## To do
Give the entries again, exactly as written.

## Exercise materials
- Opening Delimiter -
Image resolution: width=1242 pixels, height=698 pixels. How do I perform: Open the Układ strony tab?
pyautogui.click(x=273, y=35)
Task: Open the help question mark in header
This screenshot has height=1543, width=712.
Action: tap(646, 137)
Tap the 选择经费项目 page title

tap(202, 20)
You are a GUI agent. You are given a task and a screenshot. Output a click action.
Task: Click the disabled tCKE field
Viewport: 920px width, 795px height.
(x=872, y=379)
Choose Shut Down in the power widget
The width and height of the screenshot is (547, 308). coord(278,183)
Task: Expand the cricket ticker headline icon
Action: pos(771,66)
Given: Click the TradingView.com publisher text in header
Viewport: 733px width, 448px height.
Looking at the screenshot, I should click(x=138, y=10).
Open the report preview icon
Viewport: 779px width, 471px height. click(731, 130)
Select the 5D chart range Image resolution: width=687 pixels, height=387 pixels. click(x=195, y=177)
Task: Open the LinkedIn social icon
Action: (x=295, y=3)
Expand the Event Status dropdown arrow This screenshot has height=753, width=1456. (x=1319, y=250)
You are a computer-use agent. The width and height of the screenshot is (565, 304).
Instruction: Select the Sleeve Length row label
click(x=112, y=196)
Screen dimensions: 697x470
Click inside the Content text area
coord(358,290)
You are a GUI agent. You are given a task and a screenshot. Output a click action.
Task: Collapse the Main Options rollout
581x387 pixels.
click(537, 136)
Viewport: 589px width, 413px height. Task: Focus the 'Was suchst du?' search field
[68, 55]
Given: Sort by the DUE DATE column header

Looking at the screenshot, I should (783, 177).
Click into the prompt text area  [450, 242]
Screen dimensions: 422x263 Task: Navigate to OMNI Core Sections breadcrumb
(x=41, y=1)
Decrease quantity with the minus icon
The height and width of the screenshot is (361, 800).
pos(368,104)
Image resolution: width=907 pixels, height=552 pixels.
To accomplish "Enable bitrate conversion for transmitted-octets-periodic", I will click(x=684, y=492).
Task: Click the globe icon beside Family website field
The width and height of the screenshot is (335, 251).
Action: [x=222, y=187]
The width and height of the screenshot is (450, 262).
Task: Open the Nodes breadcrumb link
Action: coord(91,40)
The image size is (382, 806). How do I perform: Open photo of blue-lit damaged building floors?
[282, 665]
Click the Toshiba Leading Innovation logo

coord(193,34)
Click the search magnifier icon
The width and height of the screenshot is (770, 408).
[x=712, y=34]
- Closing Delimiter -
## Solution for this exercise
Image resolution: width=1242 pixels, height=698 pixels. How do I perform: Open the Układ strony tab?
pyautogui.click(x=273, y=35)
Task: Open the help question mark in header
This screenshot has height=1543, width=712.
Action: tap(646, 137)
Tap the 选择经费项目 page title

tap(202, 20)
You are a GUI agent. You are given a task and a screenshot. Output a click action.
Task: Click the disabled tCKE field
Viewport: 920px width, 795px height.
(x=872, y=379)
Choose Shut Down in the power widget
The width and height of the screenshot is (547, 308). coord(278,183)
Task: Expand the cricket ticker headline icon
Action: pos(771,66)
Given: Click the TradingView.com publisher text in header
Viewport: 733px width, 448px height.
Looking at the screenshot, I should click(x=138, y=10).
Open the report preview icon
Viewport: 779px width, 471px height. click(731, 130)
Select the 5D chart range Image resolution: width=687 pixels, height=387 pixels. click(x=195, y=177)
Task: Open the LinkedIn social icon
Action: (x=295, y=3)
Expand the Event Status dropdown arrow This screenshot has height=753, width=1456. (x=1319, y=250)
You are a computer-use agent. The width and height of the screenshot is (565, 304).
Instruction: Select the Sleeve Length row label
click(x=112, y=196)
Screen dimensions: 697x470
Click inside the Content text area
coord(358,290)
You are a GUI agent. You are given a task and a screenshot. Output a click action.
Task: Collapse the Main Options rollout
581x387 pixels.
click(537, 136)
Viewport: 589px width, 413px height. Task: Focus the 'Was suchst du?' search field
[68, 55]
Given: Sort by the DUE DATE column header

Looking at the screenshot, I should (783, 177).
Click into the prompt text area  [450, 242]
Screen dimensions: 422x263 Task: Navigate to OMNI Core Sections breadcrumb
(x=41, y=1)
Decrease quantity with the minus icon
The height and width of the screenshot is (361, 800).
pos(368,104)
Image resolution: width=907 pixels, height=552 pixels.
To accomplish "Enable bitrate conversion for transmitted-octets-periodic", I will click(x=684, y=492).
Task: Click the globe icon beside Family website field
The width and height of the screenshot is (335, 251).
Action: [x=222, y=187]
The width and height of the screenshot is (450, 262).
Task: Open the Nodes breadcrumb link
Action: coord(91,40)
The image size is (382, 806). How do I perform: Open photo of blue-lit damaged building floors?
[282, 665]
Click the Toshiba Leading Innovation logo

coord(193,34)
Click the search magnifier icon
The width and height of the screenshot is (770, 408).
[x=712, y=34]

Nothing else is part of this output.